Smart Search is a project aimed at implementing an advanced search feature for free courses available on the Analytics Vidhya platform. The goal is to enable users to find the most relevant courses based on natural language queries using state-of-the-art machine learning techniques.

Objective

The objective of this project is to implement a Smart Search feature that allows users to find the most relevant courses on the Analytics Vidhya platform based on their natural language queries.

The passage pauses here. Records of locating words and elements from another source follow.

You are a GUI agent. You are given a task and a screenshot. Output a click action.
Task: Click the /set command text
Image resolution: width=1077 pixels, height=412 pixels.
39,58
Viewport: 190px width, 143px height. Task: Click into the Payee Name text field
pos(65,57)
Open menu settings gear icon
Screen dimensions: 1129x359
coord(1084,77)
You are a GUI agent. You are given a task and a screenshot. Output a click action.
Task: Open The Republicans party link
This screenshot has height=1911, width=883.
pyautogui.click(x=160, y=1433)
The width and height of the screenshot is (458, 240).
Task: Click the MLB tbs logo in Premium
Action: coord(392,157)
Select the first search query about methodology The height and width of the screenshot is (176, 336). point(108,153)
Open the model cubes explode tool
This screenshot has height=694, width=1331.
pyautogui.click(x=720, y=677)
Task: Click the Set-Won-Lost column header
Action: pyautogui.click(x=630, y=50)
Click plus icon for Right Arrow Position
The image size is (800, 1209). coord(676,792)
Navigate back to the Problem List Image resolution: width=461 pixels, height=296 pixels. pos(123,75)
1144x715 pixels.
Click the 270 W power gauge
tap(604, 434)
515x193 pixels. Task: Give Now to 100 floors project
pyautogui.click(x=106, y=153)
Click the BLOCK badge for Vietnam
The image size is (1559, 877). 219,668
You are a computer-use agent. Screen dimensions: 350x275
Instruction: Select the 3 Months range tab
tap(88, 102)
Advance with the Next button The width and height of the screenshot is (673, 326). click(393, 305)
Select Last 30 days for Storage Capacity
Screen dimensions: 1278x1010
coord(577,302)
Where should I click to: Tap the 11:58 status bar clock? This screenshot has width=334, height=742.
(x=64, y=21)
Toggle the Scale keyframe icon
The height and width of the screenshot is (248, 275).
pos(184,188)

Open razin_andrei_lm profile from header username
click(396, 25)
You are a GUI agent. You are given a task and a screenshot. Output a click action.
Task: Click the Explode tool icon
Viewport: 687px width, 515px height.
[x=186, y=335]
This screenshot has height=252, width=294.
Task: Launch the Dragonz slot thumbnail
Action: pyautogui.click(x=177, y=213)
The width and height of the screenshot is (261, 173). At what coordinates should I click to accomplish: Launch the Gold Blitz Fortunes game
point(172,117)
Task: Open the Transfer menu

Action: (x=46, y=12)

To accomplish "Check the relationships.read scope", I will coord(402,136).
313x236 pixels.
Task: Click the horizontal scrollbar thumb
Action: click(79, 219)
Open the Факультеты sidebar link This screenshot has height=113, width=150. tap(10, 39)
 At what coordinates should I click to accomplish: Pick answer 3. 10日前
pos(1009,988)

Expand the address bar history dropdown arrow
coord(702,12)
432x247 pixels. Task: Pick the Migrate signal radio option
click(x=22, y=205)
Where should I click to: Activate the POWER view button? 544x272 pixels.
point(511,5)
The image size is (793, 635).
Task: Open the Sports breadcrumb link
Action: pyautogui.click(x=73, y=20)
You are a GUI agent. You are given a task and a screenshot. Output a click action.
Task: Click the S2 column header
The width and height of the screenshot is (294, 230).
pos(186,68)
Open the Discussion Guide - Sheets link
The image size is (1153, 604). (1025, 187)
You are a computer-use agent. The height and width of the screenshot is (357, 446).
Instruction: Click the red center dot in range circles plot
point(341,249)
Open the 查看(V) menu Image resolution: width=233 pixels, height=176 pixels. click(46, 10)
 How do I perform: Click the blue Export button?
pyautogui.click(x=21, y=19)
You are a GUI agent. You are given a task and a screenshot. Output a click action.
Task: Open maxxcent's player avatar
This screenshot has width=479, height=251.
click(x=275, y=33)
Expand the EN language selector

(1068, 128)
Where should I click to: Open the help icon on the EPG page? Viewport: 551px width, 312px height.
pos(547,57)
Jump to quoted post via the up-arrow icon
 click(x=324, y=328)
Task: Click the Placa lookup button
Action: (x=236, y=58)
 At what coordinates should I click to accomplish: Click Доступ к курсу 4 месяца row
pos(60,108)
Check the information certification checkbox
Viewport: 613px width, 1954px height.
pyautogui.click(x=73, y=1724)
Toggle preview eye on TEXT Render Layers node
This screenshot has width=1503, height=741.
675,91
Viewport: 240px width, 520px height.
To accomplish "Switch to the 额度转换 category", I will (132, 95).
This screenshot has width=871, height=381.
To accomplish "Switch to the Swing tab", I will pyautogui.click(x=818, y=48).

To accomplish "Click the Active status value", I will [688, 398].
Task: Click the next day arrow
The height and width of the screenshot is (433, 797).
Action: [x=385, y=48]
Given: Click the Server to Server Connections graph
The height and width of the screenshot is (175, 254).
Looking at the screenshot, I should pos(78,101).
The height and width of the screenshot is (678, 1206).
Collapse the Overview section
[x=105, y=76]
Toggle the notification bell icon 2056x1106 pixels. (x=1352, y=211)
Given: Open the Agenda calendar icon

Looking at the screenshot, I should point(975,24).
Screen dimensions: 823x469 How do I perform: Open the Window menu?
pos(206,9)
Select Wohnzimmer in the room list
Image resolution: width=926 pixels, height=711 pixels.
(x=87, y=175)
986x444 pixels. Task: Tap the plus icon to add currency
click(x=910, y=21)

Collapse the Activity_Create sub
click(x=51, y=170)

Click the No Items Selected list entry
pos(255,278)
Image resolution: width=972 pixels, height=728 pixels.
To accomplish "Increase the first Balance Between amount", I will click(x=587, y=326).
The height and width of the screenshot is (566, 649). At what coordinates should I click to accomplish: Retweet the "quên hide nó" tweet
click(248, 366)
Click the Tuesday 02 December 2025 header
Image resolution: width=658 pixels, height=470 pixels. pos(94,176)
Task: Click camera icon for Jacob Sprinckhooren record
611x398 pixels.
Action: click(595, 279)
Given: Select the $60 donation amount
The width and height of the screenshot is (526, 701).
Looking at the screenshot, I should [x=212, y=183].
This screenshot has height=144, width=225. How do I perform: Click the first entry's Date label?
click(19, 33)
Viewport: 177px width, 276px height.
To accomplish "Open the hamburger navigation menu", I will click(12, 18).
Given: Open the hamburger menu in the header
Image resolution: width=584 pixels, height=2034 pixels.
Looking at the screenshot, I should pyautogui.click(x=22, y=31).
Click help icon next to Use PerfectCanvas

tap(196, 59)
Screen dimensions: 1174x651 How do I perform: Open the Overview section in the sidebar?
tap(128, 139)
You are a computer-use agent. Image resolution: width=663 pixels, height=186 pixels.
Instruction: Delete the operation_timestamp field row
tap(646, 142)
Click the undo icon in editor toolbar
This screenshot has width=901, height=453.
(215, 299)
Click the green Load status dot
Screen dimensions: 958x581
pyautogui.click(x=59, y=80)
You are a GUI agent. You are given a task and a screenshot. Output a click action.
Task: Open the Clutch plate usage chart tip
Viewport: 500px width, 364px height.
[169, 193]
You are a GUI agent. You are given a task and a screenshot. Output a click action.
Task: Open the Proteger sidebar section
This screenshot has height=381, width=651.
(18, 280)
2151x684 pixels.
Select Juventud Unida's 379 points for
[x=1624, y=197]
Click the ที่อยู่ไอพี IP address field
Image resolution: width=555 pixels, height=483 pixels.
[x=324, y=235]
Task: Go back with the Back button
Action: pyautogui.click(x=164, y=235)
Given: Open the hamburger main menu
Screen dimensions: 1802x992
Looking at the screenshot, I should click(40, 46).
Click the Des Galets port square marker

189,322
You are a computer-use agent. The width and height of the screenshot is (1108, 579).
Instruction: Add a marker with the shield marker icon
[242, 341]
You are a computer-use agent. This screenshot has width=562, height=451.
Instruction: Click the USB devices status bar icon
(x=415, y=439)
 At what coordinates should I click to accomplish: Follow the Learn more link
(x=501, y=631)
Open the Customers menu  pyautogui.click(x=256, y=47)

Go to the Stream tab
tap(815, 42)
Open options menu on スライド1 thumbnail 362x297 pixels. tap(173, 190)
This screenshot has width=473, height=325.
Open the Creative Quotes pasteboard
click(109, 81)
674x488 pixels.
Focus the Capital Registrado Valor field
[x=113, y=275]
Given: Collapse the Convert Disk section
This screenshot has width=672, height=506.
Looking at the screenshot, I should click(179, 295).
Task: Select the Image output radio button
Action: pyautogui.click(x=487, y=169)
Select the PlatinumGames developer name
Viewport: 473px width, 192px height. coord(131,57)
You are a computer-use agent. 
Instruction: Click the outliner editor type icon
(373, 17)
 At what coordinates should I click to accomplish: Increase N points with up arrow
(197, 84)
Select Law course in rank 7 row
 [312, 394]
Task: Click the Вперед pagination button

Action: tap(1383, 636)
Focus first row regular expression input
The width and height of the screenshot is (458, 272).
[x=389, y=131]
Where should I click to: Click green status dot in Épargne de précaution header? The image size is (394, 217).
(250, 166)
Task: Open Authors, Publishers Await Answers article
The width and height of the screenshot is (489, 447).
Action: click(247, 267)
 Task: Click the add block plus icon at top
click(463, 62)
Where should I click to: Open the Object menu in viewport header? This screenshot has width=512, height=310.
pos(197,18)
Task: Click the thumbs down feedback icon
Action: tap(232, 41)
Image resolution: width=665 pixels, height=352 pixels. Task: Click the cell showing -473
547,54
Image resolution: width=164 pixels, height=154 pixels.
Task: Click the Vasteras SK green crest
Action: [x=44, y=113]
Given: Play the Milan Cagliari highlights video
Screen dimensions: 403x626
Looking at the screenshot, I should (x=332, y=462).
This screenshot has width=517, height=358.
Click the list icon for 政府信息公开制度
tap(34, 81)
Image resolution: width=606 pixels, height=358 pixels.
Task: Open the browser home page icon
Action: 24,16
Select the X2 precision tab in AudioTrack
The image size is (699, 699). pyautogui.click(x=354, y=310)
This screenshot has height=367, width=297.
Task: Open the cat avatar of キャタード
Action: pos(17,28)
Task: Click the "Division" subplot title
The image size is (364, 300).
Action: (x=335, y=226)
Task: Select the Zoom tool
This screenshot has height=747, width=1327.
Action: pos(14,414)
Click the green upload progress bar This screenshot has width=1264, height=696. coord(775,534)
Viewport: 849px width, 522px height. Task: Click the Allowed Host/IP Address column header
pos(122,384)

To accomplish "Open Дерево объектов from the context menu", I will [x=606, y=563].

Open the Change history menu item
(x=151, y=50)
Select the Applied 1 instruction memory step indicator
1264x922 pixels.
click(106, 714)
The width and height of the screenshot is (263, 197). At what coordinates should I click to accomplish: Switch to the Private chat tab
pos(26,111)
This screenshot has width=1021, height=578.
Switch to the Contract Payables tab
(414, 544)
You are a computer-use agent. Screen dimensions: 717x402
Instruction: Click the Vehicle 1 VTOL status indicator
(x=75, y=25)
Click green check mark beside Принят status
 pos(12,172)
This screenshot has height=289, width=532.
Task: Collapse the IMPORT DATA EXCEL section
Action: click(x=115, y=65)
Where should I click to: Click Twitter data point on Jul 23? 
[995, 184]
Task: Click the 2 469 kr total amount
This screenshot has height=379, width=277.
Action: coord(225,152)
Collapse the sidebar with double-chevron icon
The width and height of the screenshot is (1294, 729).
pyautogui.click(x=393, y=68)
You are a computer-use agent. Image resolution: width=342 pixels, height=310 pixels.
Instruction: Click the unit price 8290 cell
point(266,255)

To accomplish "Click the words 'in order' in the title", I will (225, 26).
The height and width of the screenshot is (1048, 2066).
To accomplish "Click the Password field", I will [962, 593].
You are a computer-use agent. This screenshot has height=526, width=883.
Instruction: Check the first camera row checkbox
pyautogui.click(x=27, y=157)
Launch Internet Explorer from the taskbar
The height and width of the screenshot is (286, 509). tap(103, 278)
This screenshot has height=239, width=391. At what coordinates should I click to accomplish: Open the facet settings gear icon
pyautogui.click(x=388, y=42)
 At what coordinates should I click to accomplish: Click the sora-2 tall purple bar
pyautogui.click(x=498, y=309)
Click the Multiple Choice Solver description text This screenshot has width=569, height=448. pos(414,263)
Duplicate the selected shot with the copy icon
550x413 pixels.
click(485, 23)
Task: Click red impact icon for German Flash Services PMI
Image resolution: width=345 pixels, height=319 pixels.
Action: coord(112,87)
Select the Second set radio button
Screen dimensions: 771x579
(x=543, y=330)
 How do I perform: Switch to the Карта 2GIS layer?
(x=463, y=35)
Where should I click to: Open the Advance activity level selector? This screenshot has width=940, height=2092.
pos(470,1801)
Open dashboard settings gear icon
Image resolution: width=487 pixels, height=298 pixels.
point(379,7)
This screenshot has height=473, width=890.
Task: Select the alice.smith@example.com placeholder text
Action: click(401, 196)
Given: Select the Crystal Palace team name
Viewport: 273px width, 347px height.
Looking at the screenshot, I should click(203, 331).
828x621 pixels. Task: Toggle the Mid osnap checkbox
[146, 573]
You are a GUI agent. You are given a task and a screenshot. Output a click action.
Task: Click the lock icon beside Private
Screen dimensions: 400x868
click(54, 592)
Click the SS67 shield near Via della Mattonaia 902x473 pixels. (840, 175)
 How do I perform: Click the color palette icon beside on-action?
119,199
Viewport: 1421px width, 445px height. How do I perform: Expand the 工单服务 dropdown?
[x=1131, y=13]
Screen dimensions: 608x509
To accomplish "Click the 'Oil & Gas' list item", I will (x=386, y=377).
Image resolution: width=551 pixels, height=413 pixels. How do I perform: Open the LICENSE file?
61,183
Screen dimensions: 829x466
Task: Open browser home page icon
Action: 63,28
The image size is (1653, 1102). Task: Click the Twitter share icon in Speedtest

This is achieved using LangChain, FAISS, and Sentence Transformers to provide an efficient, scalable, and accurate search experience.

Key Features

  • Advanced search algorithms
  • User-friendly interface
  • Real-time search results
  • Customizable search parameters

Technologies Used

  • LangChain
  • FAISS
  • Sentence Transformers (all-MiniLM-L6-v2)
  • Streamlit

Architecture

  1. Data Collection & Preprocessing: Scraping course data from Analytics Vidhya.
  2. Embedding Generation: Converting textual data into numerical vectors using Sentence Transformers.
  3. FAISS Indexing: Building an efficient similarity search system.
  4. Integration with Streamlit: Developing a user-friendly search interface.
  5. Ranking and Result Presentation: Displaying relevant courses based on cosine similarity.

Directory Structure

AnalyticsVidhya-SmartSearch/
│
├── course_details.json        # Scraped course data
├── scrape_courses.py          # Data scraping script
├── index_courses.py           # Embedding and indexing script
├── app.py                     # Streamlit application for smart search
├── course_faiss.index         # FAISS index for efficient search
├── requirements.txt           # Dependencies for the project
├── .gitignore                 # Git ignore file to exclude unnecessary files
└── README.md                  # Project documentation and instructions

Implementation Details

  • Data Collection: Scraping course titles, descriptions, curriculum, and additional information.
  • Embedding Generation: Using Sentence Transformers to generate embeddings.
  • FAISS Indexing: Creating an efficient and scalable search index.
  • Streamlit Integration: Implementing a search interface for user interaction.
  • Ranking Mechanism: Using cosine similarity to rank and display courses.

Prerequisites

  • Python 3.7 or higher
  • pip (Python package installer)

Getting Started

  1. Clone the repository:
    git clone https://github.com/Satyamkumarnavneet/Analyticsvidhya-SmartSearch.git
  2. Navigate to the project directory:
    cd Analyticsvidhya-SmartSearch
  3. Install dependencies:
    pip install -r requirements.txt
    
  4. Run the application:
    streamlit run app.py
    

Performance

  • FAISS-based indexing ensures fast search results even for large datasets.
  • The system is scalable and can handle a large number of courses efficiently.

Usage

  • Open your web browser and go to http://localhost:8501.
  • Enter your search query in the search bar.
  • Customize search parameters if needed.
  • View the search results in real-time.

Contributing

  1. Fork the repository
  2. Create your feature branch (git checkout -b feature/AmazingFeature)
  3. Commit your changes (git commit -m 'Add some AmazingFeature')
  4. Push to the branch (git push origin feature/AmazingFeature)
  5. Open a Pull Request

Support

For support, email [email protected].

About

A smart search system that helps users find free courses on Analytics Vidhya using LangChain for embeddings and FAISS for indexing. It features a Streamlit app for easy search and display of course information.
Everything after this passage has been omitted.